Oh no ....... please don't do this to me again!

Oh Lordy Lordy. I've had to put on the cloak of hypocrisy again. I've had to do the whimpering, pathetic commitment-dodging escape. I've been obliged to do the "Gosh! Isn't this an interesting item in the conference folder !" eye-avoidance tactic. I've had to try and steer myself to the safe waters of anonymity from the stormy seas of hideous public embarrassment. And I'd thought those days were over.
The occasion was a conference in, shall we say the not-too-distant past. The venue, a large one, amid the exhibitors. The audience, aware and interested. The subject, topical. The expectations, high. The presenter .......... a colleague.
Yes, I was at the back of the room for another of those occasions when a colleague displayed their feet of presentational clay. I'm maybe - I admit the "maybe" reluctantly, and without a great deal of conviction - not the best of presenters myself, but even I know the elementary PowerPoint traps. They're the same as the overhead projector traps used to be, but with a few more technological bells and whistles, and even more opportunities to turn a potentially interesting presentation into and exercise in involuntary euthanasia. Oh, dear, I shouldn't still be embarrassed by colleagues who don't know this. It's not kind, at my age.
Look, first of all, PowerPoint is not an autocue device. It cannot be mistaken for a notebook. It is totally unlike a pack of postcards. Consequently, presenters (I feel I'd better move into the third person plural, in order to avoid the ever present risk of identifying the 50% of the population within which my colleague is demographically located) should not READ from the damn slides. They should not plod through every word projected on the screen, dully, forgetting that the entire tone of one's voice when reading is completely different to the tone of voice of an enthusiastic, engaging, presenter. The famous Mehrabian study suggested ( and is widely misrepreented) that a rotten tone of voice wastes 38% of the potential impact of the message.
To read aloud from the slide also necessitates either looking at the laptop in front of the presenter, creating an eye line that does not engage with the audience, thus giving the distinct impression of shiftiness (for it is not for nothing that we have that expression "he couldn't even look me in the eye" for someone who is generally shifty, dubious, and not to be trusted) or, and I realise this is a long sentence, treating the audience to a view of the back, or at best side of the head, possibly replete with ear whiskers, if indeed one is of the gender with which ear whiskeration is generally associated.
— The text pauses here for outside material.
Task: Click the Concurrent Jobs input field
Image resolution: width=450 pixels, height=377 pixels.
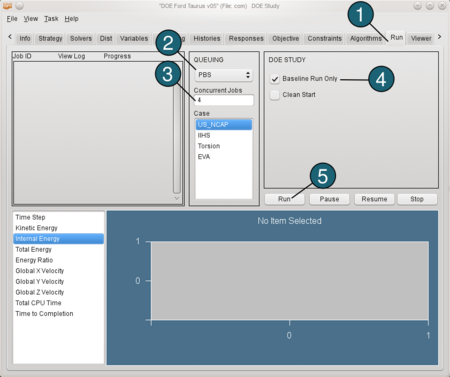Action: 224,100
And to return to the Mehrabian figures, "Kapow! Shazam! There goes another 55% of the potential impact of the presentation!" No, PowerPoint slides are NOT for reading aloud.
Of course, reading aloud is not the only crime of the appalling presenter, and alas, not the only sin I witnessed that morning. Take that old nonsense, "A picture is worth a thousand words", the excuse for clip-art since the term was coined. Oh yeah? If one does an internet image search for the term "man in office" one will find 26,100 images in 0.21 seconds. So why in the name of Monty Python and all their office sketches do we have to be subjugated, (for it is subjugation), to those wretched morph-stick men on the slides? You know the ones. Nasty little dark, partially inflated, slightly sinister characters that seem to have a lifetime lease on the bottom right hand corner of PowerPoint slides. Particularly insidious is the one that is standing there, hand on hip perhaps, other hand gesturing to the text, as if to say, "Yea, take unto yourself these words of wisdom!". A most unpleasant little creature.
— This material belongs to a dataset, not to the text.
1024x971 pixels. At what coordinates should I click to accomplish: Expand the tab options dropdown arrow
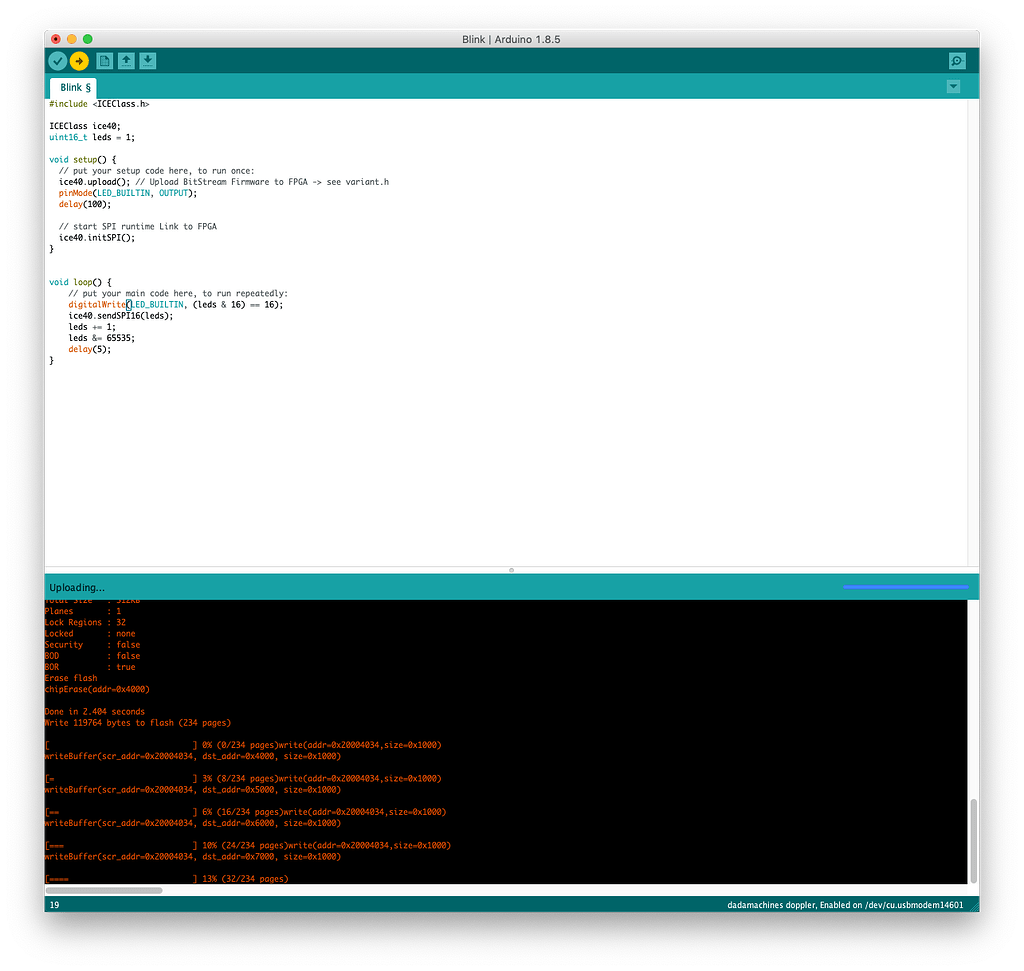click(953, 87)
Need I go on? We have all suffered the manifold horrors of PowerPoison. There is the "fader game" - in which the presenter plays with the animation function, and the audience desperately tries to hang on to a semblance of sanity as the screen constantly dissolves into squares, stripes, and chequerboards. A subset is the rotten "typewriter" effect, with or without sound, or any other similar animation trick that annoys the audience.
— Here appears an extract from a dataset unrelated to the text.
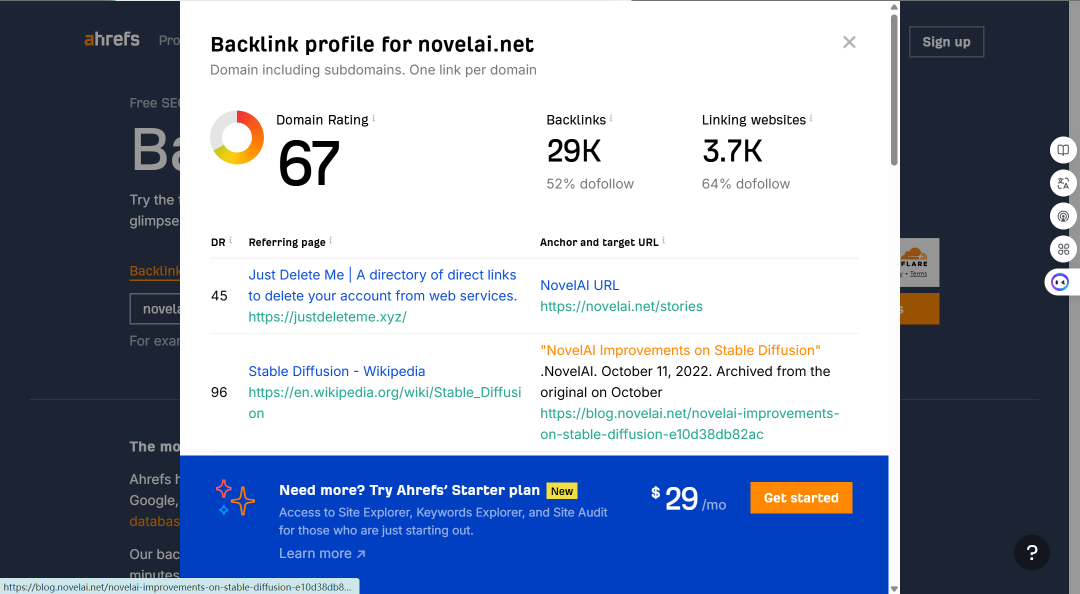This screenshot has height=594, width=1080.
Task: Click the Linking websites info icon
Action: 811,118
By no means finally, for the artistic presenter, putting aside the question of whether an "artistic presenter" would use PowerPoint at all, there is the "all-comers international font challenge", the self-anointed winner being the presenter who has managed to use the largest number of unsuitable fonts on a single slide, or to change the fonts most frequently between slides, allowing the audience to wonder how many different presentations had been cobbled together to produce the particular event they are witnessing, and if cobbled together from such scraps, what does that say about the importance of the event to the presenter, and the respect the presenter has for the audience? All of which detract the audience from the M*E*S*S*A*G*E.
So it was, after being subjected to what counted as an exemplar of truly awful misuse of PowerPoint, I found myself concealing my "speaker" badge with its give-away organisational information, and sneaking away from the audience into the exhibition proper. PowerPoint has been around the best part of a twenty years, and one's colleagues really should not embarrass one with their still rotten presentation skills.